* _BRIEF_: An exact restatement of the entire listing is needed, excluding all images.
- Opening Delimiter -
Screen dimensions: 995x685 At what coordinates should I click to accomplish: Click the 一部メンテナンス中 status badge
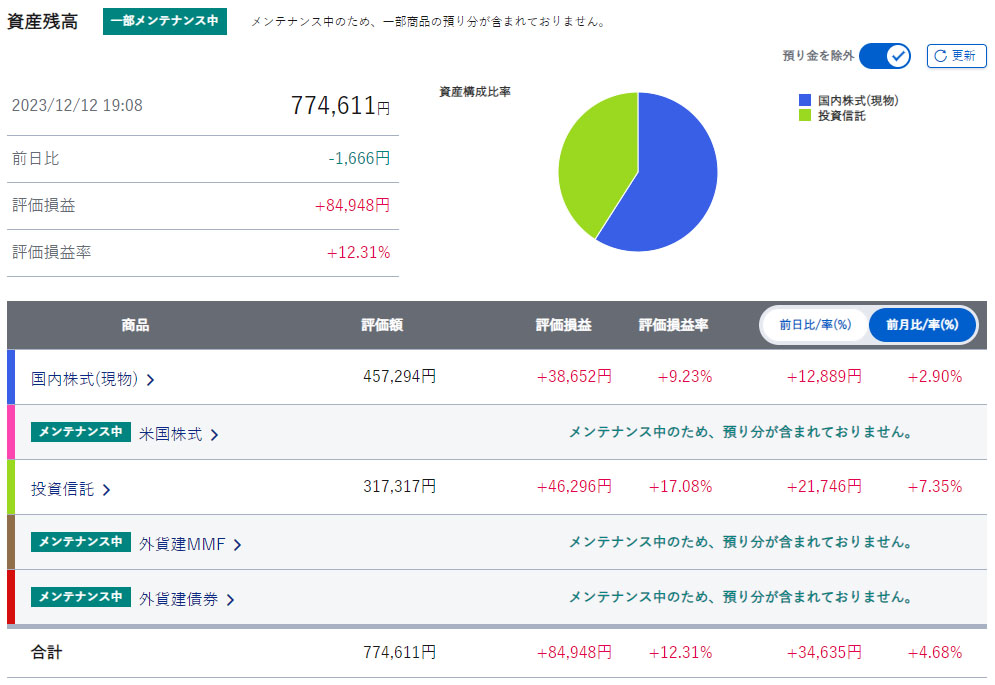click(x=165, y=21)
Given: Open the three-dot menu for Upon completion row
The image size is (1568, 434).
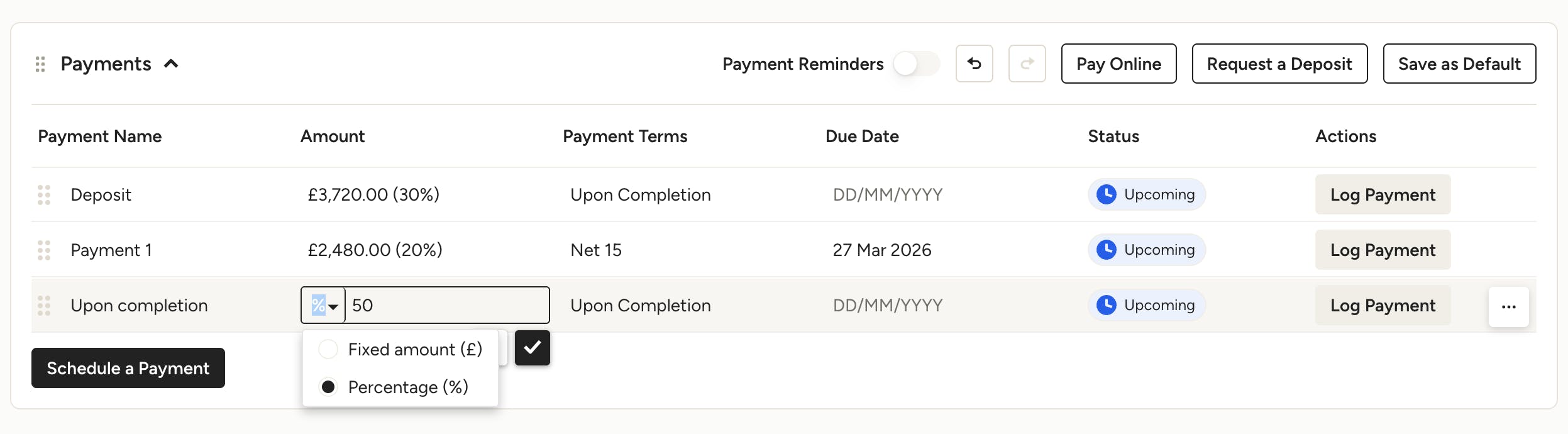Looking at the screenshot, I should 1508,307.
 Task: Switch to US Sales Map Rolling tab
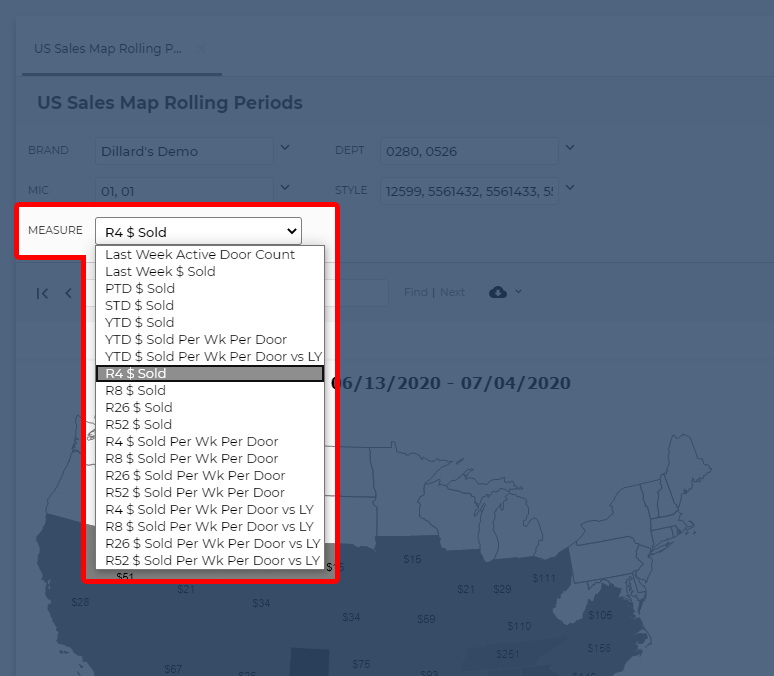pos(108,48)
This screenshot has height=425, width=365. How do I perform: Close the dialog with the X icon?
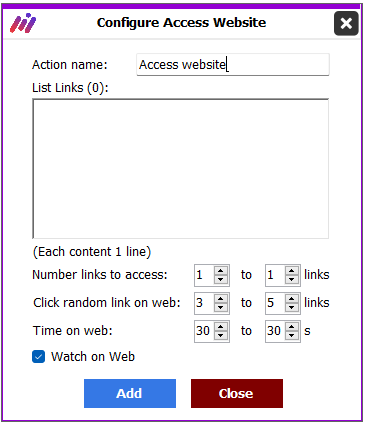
- Closing Delimiter -
* _RESULT BELOW_:
Screen dimensions: 995x685 At what coordinates should I click to accomplish: Click the 一部メンテナンス中 status badge
click(x=165, y=21)
Given: Open the three-dot menu for Upon completion row
The image size is (1568, 434).
Looking at the screenshot, I should 1508,307.
 Task: Switch to US Sales Map Rolling tab
pos(108,48)
This screenshot has height=425, width=365. How do I perform: Close the dialog with the X icon?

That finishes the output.